Uma mesa anunciada como madeira maciça parece normal por meses, até uma lasca revelar material diferente no interior. A situação é fictícia, baseada em regras reais do CDC: oferta, composição informada, vício oculto, momento da descoberta e documentos da compra podem definir como a divergência será analisada.

Por que a expressão madeira maciça muda a análise dessa compra?

A situação fictícia depende de uma característica objetiva: a mesa foi apresentada como madeira maciça. Se o termo apareceu no anúncio, pedido ou nota, ele pode integrar a oferta e criar uma expectativa concreta sobre composição e qualidade do móvel.
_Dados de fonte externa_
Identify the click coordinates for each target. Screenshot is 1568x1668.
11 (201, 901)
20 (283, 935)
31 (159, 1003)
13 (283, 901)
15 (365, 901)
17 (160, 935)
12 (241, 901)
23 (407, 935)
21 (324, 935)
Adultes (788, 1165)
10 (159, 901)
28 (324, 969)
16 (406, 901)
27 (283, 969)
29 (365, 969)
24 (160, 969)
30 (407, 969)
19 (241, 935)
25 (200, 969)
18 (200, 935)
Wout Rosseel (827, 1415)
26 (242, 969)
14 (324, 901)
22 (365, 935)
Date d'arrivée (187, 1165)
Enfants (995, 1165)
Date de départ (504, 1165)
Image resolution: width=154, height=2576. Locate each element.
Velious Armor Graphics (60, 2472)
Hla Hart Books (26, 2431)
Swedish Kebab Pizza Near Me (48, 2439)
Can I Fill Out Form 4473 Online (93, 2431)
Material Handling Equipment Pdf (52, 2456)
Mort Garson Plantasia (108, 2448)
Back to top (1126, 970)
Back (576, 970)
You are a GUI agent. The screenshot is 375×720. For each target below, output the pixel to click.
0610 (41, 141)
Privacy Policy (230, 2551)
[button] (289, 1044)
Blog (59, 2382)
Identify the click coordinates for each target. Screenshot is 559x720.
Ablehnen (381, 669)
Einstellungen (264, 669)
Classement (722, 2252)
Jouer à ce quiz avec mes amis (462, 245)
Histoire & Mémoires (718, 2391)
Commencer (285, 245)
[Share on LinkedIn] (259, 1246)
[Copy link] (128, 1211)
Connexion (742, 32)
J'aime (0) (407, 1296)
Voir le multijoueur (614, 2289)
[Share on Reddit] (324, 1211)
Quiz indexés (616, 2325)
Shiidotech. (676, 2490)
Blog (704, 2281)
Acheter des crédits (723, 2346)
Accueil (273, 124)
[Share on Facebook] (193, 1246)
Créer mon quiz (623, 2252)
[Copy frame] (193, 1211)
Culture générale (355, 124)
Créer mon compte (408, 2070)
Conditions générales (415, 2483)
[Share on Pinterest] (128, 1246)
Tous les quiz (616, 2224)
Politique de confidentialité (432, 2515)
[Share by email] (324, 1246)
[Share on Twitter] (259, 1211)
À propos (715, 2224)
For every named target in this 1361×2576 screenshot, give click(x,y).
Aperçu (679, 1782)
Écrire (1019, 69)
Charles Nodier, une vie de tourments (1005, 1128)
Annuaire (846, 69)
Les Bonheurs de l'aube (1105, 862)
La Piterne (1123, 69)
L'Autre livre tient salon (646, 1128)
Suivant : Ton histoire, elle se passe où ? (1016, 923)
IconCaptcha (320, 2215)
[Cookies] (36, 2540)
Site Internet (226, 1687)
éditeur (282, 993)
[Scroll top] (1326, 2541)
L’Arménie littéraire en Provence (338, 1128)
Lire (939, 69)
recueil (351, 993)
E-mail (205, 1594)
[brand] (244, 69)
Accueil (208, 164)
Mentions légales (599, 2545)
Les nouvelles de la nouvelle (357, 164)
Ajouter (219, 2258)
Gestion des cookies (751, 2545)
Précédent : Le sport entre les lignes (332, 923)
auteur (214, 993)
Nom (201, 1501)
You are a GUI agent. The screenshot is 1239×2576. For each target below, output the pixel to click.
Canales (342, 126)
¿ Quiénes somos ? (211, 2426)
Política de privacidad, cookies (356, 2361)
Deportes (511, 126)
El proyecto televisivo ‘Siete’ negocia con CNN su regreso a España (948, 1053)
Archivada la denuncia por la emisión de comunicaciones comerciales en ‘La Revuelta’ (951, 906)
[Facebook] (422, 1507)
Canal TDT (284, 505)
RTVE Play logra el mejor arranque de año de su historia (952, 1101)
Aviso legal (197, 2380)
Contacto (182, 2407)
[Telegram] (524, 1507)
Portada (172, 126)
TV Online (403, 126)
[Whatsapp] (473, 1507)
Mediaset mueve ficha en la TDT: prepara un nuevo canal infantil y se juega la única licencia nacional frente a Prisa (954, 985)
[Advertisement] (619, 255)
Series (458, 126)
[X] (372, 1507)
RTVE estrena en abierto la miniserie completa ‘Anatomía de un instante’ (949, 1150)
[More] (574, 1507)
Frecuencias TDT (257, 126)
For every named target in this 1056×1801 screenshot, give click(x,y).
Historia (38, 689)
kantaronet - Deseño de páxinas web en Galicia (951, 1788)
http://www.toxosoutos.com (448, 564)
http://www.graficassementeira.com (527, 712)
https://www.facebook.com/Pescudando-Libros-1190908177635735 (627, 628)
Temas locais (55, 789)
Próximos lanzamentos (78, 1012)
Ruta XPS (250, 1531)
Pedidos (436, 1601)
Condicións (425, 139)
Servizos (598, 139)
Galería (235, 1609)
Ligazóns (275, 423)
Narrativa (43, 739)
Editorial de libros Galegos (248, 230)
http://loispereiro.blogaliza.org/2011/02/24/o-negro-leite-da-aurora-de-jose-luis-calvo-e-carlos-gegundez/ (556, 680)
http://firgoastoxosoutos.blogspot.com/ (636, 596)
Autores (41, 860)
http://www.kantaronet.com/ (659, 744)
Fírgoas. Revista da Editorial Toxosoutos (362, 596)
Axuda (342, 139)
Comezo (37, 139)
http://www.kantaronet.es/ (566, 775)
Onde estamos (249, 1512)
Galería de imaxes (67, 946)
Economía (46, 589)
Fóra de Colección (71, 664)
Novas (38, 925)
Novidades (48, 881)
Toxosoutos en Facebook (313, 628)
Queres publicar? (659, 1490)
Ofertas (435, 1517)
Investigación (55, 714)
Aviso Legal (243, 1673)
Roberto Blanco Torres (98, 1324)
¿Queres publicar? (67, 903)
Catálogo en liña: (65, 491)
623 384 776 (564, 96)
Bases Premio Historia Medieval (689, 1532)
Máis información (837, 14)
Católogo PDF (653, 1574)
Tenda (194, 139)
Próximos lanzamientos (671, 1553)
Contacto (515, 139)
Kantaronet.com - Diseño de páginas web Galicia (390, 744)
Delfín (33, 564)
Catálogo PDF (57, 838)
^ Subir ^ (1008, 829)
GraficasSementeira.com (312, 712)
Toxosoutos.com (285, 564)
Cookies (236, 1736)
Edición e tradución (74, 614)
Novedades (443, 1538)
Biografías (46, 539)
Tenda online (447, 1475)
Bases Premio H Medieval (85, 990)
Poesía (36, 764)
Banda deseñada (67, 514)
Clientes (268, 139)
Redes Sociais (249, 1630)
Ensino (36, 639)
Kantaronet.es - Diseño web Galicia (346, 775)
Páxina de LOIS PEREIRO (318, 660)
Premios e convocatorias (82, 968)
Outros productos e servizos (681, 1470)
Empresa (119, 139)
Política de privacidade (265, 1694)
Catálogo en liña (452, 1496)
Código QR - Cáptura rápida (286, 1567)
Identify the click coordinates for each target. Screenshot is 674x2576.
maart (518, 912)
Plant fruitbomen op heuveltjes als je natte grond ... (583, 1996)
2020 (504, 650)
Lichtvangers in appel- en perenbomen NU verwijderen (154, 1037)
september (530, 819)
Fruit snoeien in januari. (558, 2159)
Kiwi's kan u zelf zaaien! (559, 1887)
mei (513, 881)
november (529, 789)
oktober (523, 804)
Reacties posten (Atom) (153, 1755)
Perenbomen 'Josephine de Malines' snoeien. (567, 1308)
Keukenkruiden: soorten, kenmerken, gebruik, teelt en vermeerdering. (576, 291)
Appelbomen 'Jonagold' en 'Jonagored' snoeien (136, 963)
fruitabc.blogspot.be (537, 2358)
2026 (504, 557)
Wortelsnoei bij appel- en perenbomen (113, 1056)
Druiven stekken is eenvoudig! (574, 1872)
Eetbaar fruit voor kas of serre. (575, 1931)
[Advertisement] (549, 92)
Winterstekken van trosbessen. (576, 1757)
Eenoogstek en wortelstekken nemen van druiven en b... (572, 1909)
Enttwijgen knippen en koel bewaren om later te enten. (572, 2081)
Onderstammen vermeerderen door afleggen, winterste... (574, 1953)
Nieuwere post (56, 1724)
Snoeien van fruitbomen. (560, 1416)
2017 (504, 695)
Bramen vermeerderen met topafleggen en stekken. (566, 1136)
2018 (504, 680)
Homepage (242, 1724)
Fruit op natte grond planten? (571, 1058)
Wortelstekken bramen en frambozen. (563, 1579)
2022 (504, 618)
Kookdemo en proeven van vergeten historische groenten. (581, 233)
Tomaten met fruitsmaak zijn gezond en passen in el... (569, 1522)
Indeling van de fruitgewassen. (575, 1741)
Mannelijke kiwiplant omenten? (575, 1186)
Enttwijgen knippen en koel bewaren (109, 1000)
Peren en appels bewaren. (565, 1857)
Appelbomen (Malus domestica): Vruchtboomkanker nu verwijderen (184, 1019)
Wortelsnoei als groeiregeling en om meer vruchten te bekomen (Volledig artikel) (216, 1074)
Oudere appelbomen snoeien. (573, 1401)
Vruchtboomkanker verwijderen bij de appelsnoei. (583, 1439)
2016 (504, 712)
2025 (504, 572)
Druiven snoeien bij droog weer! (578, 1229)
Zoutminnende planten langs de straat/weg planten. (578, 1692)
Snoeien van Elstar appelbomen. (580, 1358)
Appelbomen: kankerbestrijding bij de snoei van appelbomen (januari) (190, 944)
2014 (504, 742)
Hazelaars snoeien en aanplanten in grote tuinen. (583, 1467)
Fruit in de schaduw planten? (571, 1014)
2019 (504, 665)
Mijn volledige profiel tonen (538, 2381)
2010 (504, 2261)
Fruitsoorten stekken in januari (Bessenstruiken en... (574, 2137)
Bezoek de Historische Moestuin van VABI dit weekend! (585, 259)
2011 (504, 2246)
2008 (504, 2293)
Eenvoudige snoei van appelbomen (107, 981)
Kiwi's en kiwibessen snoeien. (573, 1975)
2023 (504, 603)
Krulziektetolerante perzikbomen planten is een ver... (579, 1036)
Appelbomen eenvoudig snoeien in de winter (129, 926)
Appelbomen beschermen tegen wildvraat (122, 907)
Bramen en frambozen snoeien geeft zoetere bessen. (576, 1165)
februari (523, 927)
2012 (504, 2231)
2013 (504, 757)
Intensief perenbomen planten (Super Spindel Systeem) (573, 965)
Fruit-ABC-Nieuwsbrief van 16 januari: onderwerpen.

O conceito de relação de consumo está no Código de Defesa do Consumidor. Para o casal, o ponto não seria discutir preferência por um material, mas demonstrar que o produto entregue teria composição diferente daquela usada para vender a mesa.

Fotos da lasca ajudam a registrar a diferença entre a aparência externa e o material encontrado no interior

O que a lei diz quando o produto tem material diferente do anunciado?

Os artigos 18, 30 e 31 do CDC tratam de vício, vinculação da oferta e dever de informação. A composição é uma característica relevante, por isso a descrição clara do material pode ser decisiva para comparar promessa e entrega.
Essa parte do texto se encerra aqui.